Taking the lectern from Juncker, Oettinger opened with a disclaimer: A strong budget is crucial but not a cure-all.
“If you want to achieve the future in politics, you have got three instruments,” he said, citing the first two as good communication and strong policymaking.
“The third,” he said, “is money. Being able to finance investment, programs, collecting taxpayers’ money to do it, raising funding, which sets direction. And for that reason, the European budgetary framework for the next decade is just one part of all of this, one part of the range of instruments, the toolbox we have to achieve the future we seek.”
He went on to lay out the challenge in plain terms: The U.K.’s departure will leave a gross annual gap of €12 billion to €13 billion, and even if that gap can be filled, there are huge pressures to increase spending on a wide array of programs.
Oettinger then laid out his plan for tackling the challenge — a mix of cuts and new investments. Those may ultimately prove unrealistic but the commissioner could not be accused of failing to spell out a clear way forward.
While Juncker called broadly for increasing the EU’s long-standing, self-imposed budget limit of roughly 1 percent of economic output, or GDP, Oettinger proposed a specific mix of cuts and increases. He said half of the Brexit hole should be filled by cuts to existing programs, and half should be filled with “fresh money,” mainly increased budget contributions by wealthy EU countries.
As for new spending, he said 20 percent should come from “restructuring” — read: cuts — and 80 percent again from “fresh money,” which could also include new tax revenues in addition to budget payments by member countries.
While he noted that cuts would be painful, Oettinger said that some programs should be sacrosanct, including the Erasmus education program and Horizon 2020 innovation projects, because, he said, “they are about our future.”
Oettinger poked fun at the EU’s bureaucratic budget headings, coded by letters and numbers. “Does somebody even know what they mean? No,” he said, answering his own question. “We need to make the whole thing more readable.”

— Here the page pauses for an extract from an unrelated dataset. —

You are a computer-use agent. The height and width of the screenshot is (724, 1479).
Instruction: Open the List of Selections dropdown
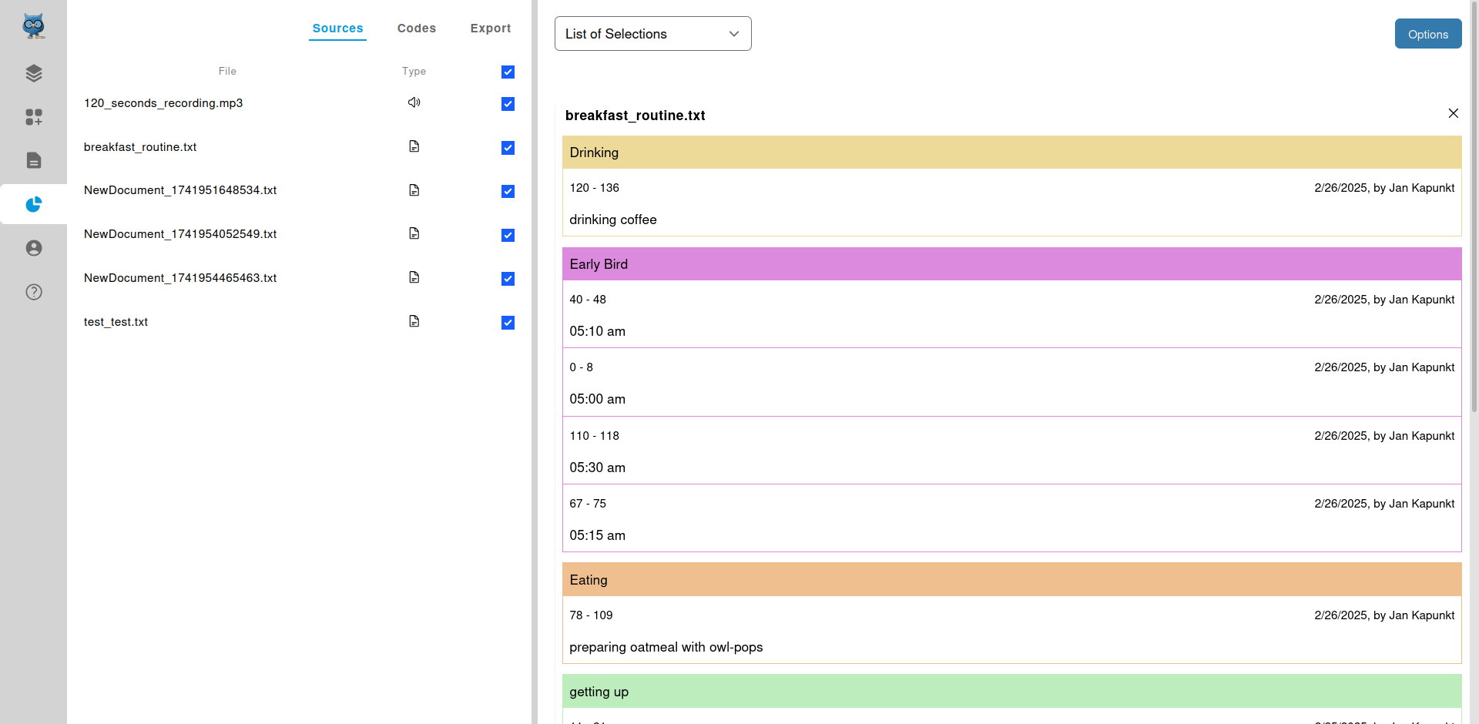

“If you want to finance what we need for migration by making cuts on cohesion policy, you are going to split the European family. We have enough splits as it is” — Günther Oettinger
In defending cohesion funds that support programs in economically poorer EU countries, Oettinger used Bulgaria as an example of where investments must continue to be made. Without mentioning them by name, his point was a warning to Poland and Hungary, two countries that have clashed with the Commission on democratic standards and experienced rising standards of living in recent years.
The message: Cohesion funds should benefit countries where people are truly struggling, not those already well on the path to middle-class standards.

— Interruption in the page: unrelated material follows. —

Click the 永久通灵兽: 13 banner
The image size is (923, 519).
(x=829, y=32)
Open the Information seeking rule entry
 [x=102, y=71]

Oettinger also put a premium on maintaining unity among the EU 27, and he repeatedly stressed how hard it would be to unite all 27 in support of a budget compromise.

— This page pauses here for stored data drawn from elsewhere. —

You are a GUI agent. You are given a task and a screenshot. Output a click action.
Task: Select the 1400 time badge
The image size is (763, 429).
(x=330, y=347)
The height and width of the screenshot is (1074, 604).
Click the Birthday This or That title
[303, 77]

“If you want to finance what we need for migration by making cuts on cohesion policy, you are going to split the European family,” he said. “We have enough splits as it is. We need to be more intelligent. We can make reasonable cuts to cohesion policy, 5 to 10 percent, but at the same time we need new money to deal with migration by funding our borders.”
He suggested reaching a budget deal would show up some of the world’s strongmen.
“Once the Brits have sadly left us, then I think it will be a sign of good governance and ability to act in Europe to do this, and we can surprise the external world where we see people like Trump, and Erdoğan and Putin,” he said. “We are capable of operating on a democratic basis and achieving unanimity but that will depend on everybody participating, remaining open and being ready to strike compromises somewhere in the middle.”
Oettinger’s mantra, if there was one, was about adding value | John Thys/AFP via Getty Images
His message was reinforced by German Foreign Minister Sigmar Gabriel, who also gave a speech at the conference, in which he said EU countries should not think of themselves as net contributors or net recipients but as “net winners.”
Oettinger’s mantra, if there was one, was about adding value. It was a talking point that Juncker also hit upon, as did other Commission officials who spoke at the conference. But Oettinger was the one who summed it up best.
“Security, economic strength, competitiveness, solidarity and sustainability with added value,” he said, summarizing his message. “We only want to invest euros if we can demonstrate there is added value and we want member states then to give us those euros so we can deliver that added value in the interest of better, more efficient European policies.”
Florian Eder contributed reporting.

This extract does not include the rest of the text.